With the virus continuing to kill in Guinea, Liberia, Sierra Leone and Nigeria, the expected arrival of thousands of students from those countries has U.S. authorities on alert but cautioning against alarm.
“I can see why there would be concern; there’s no vaccine for it,” said Fatima Nor, an 18-year-old freshman at the University at Buffalo, where about 25 students from Nigeria are enrolled for fall. But she said knowing that the virus is transmitted strictly through direct contact with bodily fluids of sick people, and not by sitting next to someone in class, should be enough to calm nerves.
“As long as everyone keeps their personal space, it should be OK,” said Nor, of Buffalo.
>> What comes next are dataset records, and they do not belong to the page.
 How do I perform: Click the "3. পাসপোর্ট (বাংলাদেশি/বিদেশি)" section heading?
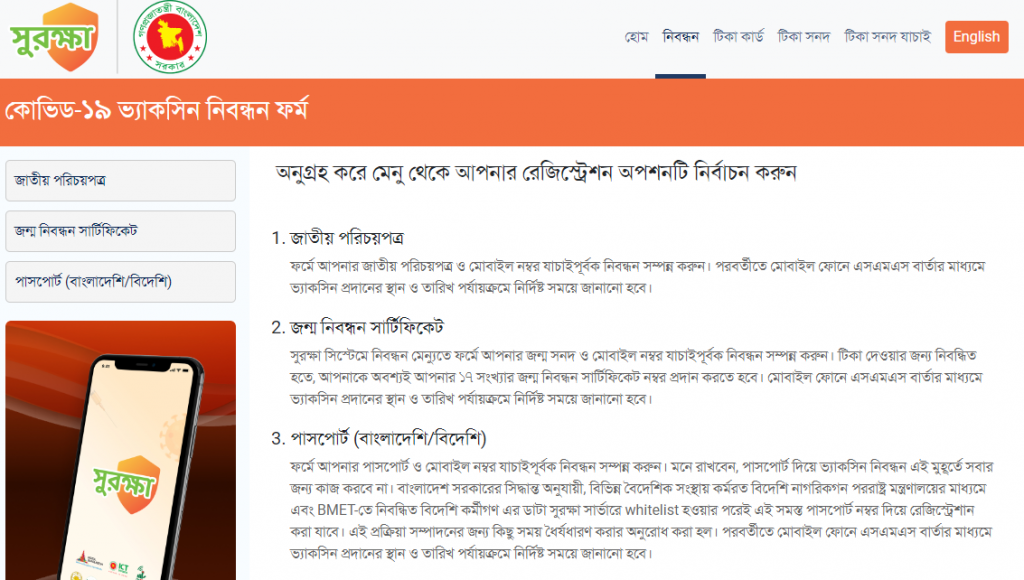378,439
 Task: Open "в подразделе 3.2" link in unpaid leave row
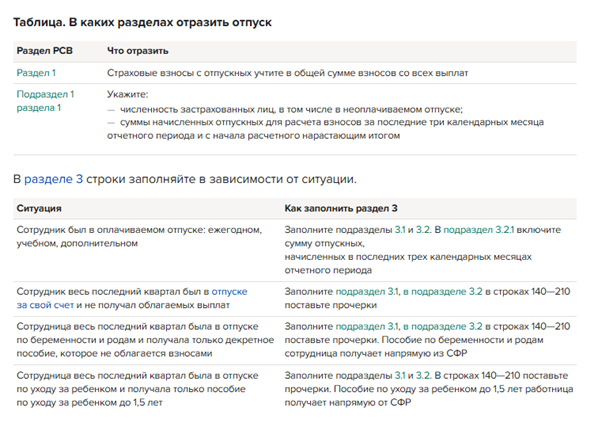click(444, 291)
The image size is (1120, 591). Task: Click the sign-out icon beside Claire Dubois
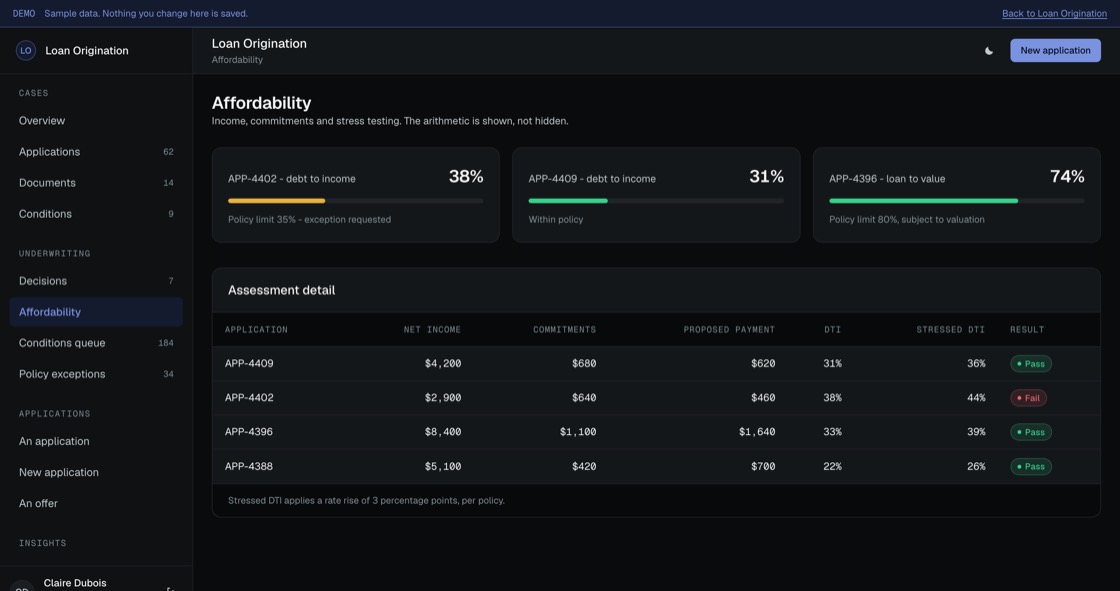[170, 588]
While the Centers for Disease Control and Prevention have issued no specific recommendations for colleges, some state health departments, including in South Carolina and North Dakota, have spelled out for administrators what symptoms to look for and how to react.
Elsewhere, universities are drafting their own precautionary plans against the often-fatal hemorrhagic fever, which causes weakness, vomiting, diarrhea, internal bleeding and sometimes bleeding from the nose and ears.
The American College Health Association recommends its members update emergency plans, find out where patients have traveled and use isolation exam rooms when available. Several colleges are checking the temperatures of students arriving from affected countries and continuing to monitor for fever until any risk of contagion has passed.
“I don’t see this as a huge threat on college campuses,” said Dr. Susan Even, student health director at the University of Missouri-Columbia and a member of the ACHA, “but it makes sense when you’re communicating with students … to ask a question or two.”
U.S. universities count 9,728 active students from Nigeria, 204 from Liberia, 169 from Sierra Leone and 95 students from Guinea, according to the federal government.
The odds they could bring Ebola to campus seemed too small to worry Laura Washburn, a senior at Tufts University outside Boston.
“It’s not like I’m not going to class because someone has been to Africa,” she said. “I mean, it’s hard to say how paranoid we should be about it, but I feel pretty safe at Tufts.”
The roughly 30 Nigerian students expected at the University of Illinois will be pulled aside for a temperature check and private Ebola discussion when they arrive at the health center for mandatory immunization paperwork and tuberculosis screening, said Dr. Robert Palinkas, the center’s director.
The plans have been reassuring to the handful of parents who have called wondering whether their child’s placement with a West African roommate should give them reason to worry, he said.
“Parents are comforted to know that there is a screening process, that we are alert for it, that we are prepared for it,” Palinkas said, “and that we’re doing everything we can without infringing on the rights of anybody to make sure their son or daughter is going to have the lowest risk possible.”
Similar screenings are planned at the University at Buffalo, Mercer University in Georgia, Liberty University in Lynchburg, Virginia, and the University of Akron in Ohio, the campuses said.
Moses Ogunseye arrived from Lagos, Nigeria, a little over two weeks ago to study at Akron. The 31-year-old graduate student said he spent a few minutes filling out a questionnaire and was given a disposable thermometer to monitor himself for fever for a couple of weeks, something he doesn’t mind doing even though he is certain he hasn’t been exposed to Ebola.
“I would expect that. It’s a very logical thing to do,” he said of the screening, which, though voluntary, is encouraged.
Alma Olson, director of Student Health Services at the university, said students are being asked to keep tabs on their temperature for up to 21 days, the length of time it can take for symptoms of Ebola to appear following exposure.
“At the end of the 21-day period they’ll come back and we’ll check them and send them on their way,” Olson said. The CDC requires that any potential Ebola patient be isolated and public health professionals notified.
“There’s such a low level of worry” because Ebola doesn’t spread easily, she said, “but we really have to be on top of any communicable disease.”
Universities in the United Kingdom also are on alert with the expected arrival of thousands of Nigerian students there. Universities UK, which represents universities, has circulated guidance from Public Health England advising administrators on how to recognize and react to possible cases.